The only equipment needed would be a bench power supply, some scrap steel, and some sort of chemical solution. The DIYer will have the first two items, but maybe the third is a problem...
Toilet cleaner grade HCL + iron nails and you got your electrolyte.
Why would you want to do that? Tips aren't that expensive and the good brands last long enough that DIY replating doesn't really make sense. If you're tips only last an unnaturally short time, then clearly something is wrong.
It might make sense if you have an exotic iron (obtained used for a tiny fraction of the original price, of course) like a Metcal that only works with expensive tips. Or it might make sense if you're making special tips for a soldering gun. Solid copper wire can make all sorts of unusually shaped tips for a soldering gun, but bare copper erodes away too fast.
Quality electroplating is much more than just having metal ions collect onto a surface. Getting excellent adhesion of the plated metal to the substrate is not trivial or easy. Add the difficult environment of a soldering iron tip with materials with different thermal coeficients of expansion and repeated aggressive thermal cycling that incur heavy shear stresses at the plating/base metal interface. Good luck with DIY on this.

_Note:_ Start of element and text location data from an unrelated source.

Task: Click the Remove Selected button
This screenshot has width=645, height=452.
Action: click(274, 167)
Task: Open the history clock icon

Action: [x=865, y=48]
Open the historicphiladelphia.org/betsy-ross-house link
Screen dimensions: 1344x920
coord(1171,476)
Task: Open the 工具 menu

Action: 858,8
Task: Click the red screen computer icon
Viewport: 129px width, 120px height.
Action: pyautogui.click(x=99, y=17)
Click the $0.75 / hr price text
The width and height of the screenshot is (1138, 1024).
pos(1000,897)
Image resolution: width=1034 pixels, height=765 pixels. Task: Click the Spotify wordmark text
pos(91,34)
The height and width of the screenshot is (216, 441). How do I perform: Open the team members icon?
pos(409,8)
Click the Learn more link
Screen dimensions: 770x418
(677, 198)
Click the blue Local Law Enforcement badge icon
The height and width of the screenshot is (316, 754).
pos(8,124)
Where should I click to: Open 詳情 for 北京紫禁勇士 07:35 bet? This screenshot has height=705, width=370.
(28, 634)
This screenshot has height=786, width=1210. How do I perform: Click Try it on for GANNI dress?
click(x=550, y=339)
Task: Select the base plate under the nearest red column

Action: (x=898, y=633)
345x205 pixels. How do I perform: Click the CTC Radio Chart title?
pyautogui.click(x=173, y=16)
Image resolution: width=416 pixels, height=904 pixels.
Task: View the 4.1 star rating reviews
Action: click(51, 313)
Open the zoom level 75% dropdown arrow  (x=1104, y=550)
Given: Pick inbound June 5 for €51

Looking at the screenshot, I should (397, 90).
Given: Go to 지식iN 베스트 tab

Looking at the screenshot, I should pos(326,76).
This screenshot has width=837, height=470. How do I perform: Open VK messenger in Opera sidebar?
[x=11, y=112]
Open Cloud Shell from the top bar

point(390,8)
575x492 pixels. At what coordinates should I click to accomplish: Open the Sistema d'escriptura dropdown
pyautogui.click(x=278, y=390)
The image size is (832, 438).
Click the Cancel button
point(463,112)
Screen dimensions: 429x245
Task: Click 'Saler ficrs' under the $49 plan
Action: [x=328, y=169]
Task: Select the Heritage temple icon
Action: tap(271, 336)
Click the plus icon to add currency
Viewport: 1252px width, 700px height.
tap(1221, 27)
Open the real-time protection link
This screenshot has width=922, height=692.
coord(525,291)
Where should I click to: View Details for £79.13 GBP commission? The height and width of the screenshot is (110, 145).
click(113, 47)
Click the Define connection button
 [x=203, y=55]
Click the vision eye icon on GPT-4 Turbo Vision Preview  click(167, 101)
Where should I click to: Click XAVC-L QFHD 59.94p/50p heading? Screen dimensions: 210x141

Back on topic, I know this will start a major firestorm but here goes. For the last aprox 35 years I have always had a tin of Nocorrode brand zinc chloride paste flux right next to my soldering irons. If my tip is not bright I do a quick dip in the flux and then wipe on the wet sponge. Instant perfectly tinned tip all the time. I probably do 10 or 15 joints between dips. I NEVER put that flux directly on the parts I am soldering, only to clean the tip and then a sponge wipe. I use traditonal rosin based electronic fluxes for any directly applied fluxing. I have not noticed any substantial decrease in tip life and my tips always look like new. I still have things around soldered with this method that are 35+ years old (a Heathkit decade box) no evidence of abnormal corrosion. I don't think any functional amount of zinc chloride gets to the solder joint. I completely understand that if you dipped a stranded wire in the zinc chloride flux and then solder it in a joint you are asking for major trouble. The flux will wick up the strands and start destroying things in short order. DONT USE ZINC CHLORIDE FLUX FOR ELECTRONIC FLUXING. I realize that for meeting many specs this procedure would be competely forbidden.
Let the torrent of abusive comments begin.
I am using Stannol Tippy activator/re-tinner for "tired" tips. Does wonders.